Date: 12 July 2019 , 21:50
News ID: 5128

‘$5b of non-oil revenues injected to NIMA since March’

Iran’s non-oil exporters injected $5 billion of their revenues into the Forex Management Integrated System, locally known as NIMA, since the beginning of the current Iranian calendar year (March 21), IRNA reported, quoting an official with the Central Bank of Iran (CBI).
‘$5b of non-oil revenues injected to NIMA since March’

According to CBI Vice Governor for Foreign Currency Affairs, Gholamreza Panahi, one of the main policies of the CBI is facilitating exports so that the revenues could support the economy.

Iran provides foreign currency for the country’s exporters with significantly low exchange rates and the exporters are obliged to return the equivalent of the supplied fund in the form of foreign currency.

NIMA, which seeks to boost transparency, create competitiveness among exchange shops and a secure environment for traders, is a new chance for importers to supply their required foreign currency without specific problems and for exporters to re-inject their earned foreign currency to domestic forex market. It was inaugurated to allow exporters of non-oil commodities to sell their foreign currency earnings to importers of consumer products.

In mid-November last year, CBI issued the instructions on return details of the hard currency earned by exporters back to the domestic financial system.

The instructions, aimed to lead the export revenues from the non-oil exports back into the country’s economy through NIMA, mandate all the exporters of goods and services to guarantee bringing back to the country the foreign currency amount allocated to them by the government at lower prices than the free market.

In late May, CBI unveiled a new directive package to provide the country’s exporters with guidelines about how they should re-inject their foreign currency incomes into the country’s economy.

Based on the directive, for the petrochemical sector, the exporters should present at least 60 percent of their foreign currency incomes into the domestic Forex Management Integrated System (locally known as NIMA), and a maximum 10 percent could be injected into the financial system in the form of hard currency and the rest could be used for importing necessary goods.

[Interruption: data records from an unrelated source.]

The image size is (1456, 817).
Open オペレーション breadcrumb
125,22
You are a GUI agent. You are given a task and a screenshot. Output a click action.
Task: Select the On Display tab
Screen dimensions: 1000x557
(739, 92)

As for other exporters, at least 50 percent of the total earnings should be presented at the NIMA system and a maximum 20 percent could be distributed in form of hard currency and the rest can be used for imports.

Earlier that month, the CBI Governor Abdolnaser Hemmati had said that “so far the country’s exporters have re-injected 60 percent of their total exports revenues in the form of foreign currency into the country’s financial system.”

According to CBI, last year some $18.7 billion of foreign currency was returned into the country’s financial system by the exporters.